Input records
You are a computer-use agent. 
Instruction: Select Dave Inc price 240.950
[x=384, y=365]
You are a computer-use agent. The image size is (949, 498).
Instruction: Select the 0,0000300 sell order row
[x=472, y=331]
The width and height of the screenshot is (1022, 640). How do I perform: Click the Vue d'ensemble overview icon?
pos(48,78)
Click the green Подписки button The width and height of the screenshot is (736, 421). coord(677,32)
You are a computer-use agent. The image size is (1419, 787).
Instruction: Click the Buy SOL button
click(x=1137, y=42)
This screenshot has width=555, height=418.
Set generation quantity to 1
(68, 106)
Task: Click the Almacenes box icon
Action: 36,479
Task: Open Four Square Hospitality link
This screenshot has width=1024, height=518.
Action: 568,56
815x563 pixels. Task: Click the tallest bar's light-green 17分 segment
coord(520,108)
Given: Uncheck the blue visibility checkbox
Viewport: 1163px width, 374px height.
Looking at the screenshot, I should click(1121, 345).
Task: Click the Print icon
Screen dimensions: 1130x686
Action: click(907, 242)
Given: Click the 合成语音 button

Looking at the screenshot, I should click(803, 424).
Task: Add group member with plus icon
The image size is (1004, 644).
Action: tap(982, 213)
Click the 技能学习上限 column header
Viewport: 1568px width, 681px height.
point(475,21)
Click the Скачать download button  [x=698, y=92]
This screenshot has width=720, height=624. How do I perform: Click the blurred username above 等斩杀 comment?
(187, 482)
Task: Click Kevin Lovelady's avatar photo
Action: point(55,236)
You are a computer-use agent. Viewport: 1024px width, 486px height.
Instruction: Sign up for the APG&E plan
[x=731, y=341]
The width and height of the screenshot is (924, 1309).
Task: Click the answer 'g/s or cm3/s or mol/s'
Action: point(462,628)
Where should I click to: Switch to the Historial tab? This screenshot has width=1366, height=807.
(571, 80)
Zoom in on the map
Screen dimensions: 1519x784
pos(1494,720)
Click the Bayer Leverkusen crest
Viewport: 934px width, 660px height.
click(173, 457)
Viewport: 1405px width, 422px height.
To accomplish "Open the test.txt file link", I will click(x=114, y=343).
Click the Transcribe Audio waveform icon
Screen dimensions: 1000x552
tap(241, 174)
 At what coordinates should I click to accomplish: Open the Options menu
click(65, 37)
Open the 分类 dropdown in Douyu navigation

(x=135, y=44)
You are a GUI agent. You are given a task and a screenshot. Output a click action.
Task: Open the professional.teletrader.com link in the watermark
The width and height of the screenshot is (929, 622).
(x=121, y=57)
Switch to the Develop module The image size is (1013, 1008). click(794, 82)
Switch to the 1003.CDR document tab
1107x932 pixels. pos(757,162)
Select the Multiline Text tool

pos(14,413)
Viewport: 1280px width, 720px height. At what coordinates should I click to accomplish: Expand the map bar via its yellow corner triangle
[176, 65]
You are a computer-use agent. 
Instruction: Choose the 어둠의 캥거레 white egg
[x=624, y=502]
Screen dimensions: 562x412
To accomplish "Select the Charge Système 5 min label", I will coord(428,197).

Work order
Reproduce every record that appears above, keeping the wording exact.

Exercise solution
You are a computer-use agent. 
Instruction: Select Dave Inc price 240.950
[x=384, y=365]
You are a computer-use agent. The image size is (949, 498).
Instruction: Select the 0,0000300 sell order row
[x=472, y=331]
The width and height of the screenshot is (1022, 640). How do I perform: Click the Vue d'ensemble overview icon?
pos(48,78)
Click the green Подписки button The width and height of the screenshot is (736, 421). coord(677,32)
You are a computer-use agent. The image size is (1419, 787).
Instruction: Click the Buy SOL button
click(x=1137, y=42)
This screenshot has width=555, height=418.
Set generation quantity to 1
(68, 106)
Task: Click the Almacenes box icon
Action: 36,479
Task: Open Four Square Hospitality link
This screenshot has width=1024, height=518.
Action: 568,56
815x563 pixels. Task: Click the tallest bar's light-green 17分 segment
coord(520,108)
Given: Uncheck the blue visibility checkbox
Viewport: 1163px width, 374px height.
Looking at the screenshot, I should click(1121, 345).
Task: Click the Print icon
Screen dimensions: 1130x686
Action: click(907, 242)
Given: Click the 合成语音 button

Looking at the screenshot, I should click(803, 424).
Task: Add group member with plus icon
The image size is (1004, 644).
Action: tap(982, 213)
Click the 技能学习上限 column header
Viewport: 1568px width, 681px height.
point(475,21)
Click the Скачать download button  [x=698, y=92]
This screenshot has width=720, height=624. How do I perform: Click the blurred username above 等斩杀 comment?
(187, 482)
Task: Click Kevin Lovelady's avatar photo
Action: point(55,236)
You are a computer-use agent. Viewport: 1024px width, 486px height.
Instruction: Sign up for the APG&E plan
[x=731, y=341]
The width and height of the screenshot is (924, 1309).
Task: Click the answer 'g/s or cm3/s or mol/s'
Action: point(462,628)
Where should I click to: Switch to the Historial tab? This screenshot has width=1366, height=807.
(571, 80)
Zoom in on the map
Screen dimensions: 1519x784
pos(1494,720)
Click the Bayer Leverkusen crest
Viewport: 934px width, 660px height.
click(173, 457)
Viewport: 1405px width, 422px height.
To accomplish "Open the test.txt file link", I will click(x=114, y=343).
Click the Transcribe Audio waveform icon
Screen dimensions: 1000x552
tap(241, 174)
 At what coordinates should I click to accomplish: Open the Options menu
click(65, 37)
Open the 分类 dropdown in Douyu navigation

(x=135, y=44)
You are a GUI agent. You are given a task and a screenshot. Output a click action.
Task: Open the professional.teletrader.com link in the watermark
The width and height of the screenshot is (929, 622).
(x=121, y=57)
Switch to the Develop module The image size is (1013, 1008). click(794, 82)
Switch to the 1003.CDR document tab
1107x932 pixels. pos(757,162)
Select the Multiline Text tool

pos(14,413)
Viewport: 1280px width, 720px height. At what coordinates should I click to accomplish: Expand the map bar via its yellow corner triangle
[176, 65]
You are a computer-use agent. 
Instruction: Choose the 어둠의 캥거레 white egg
[x=624, y=502]
Screen dimensions: 562x412
To accomplish "Select the Charge Système 5 min label", I will coord(428,197).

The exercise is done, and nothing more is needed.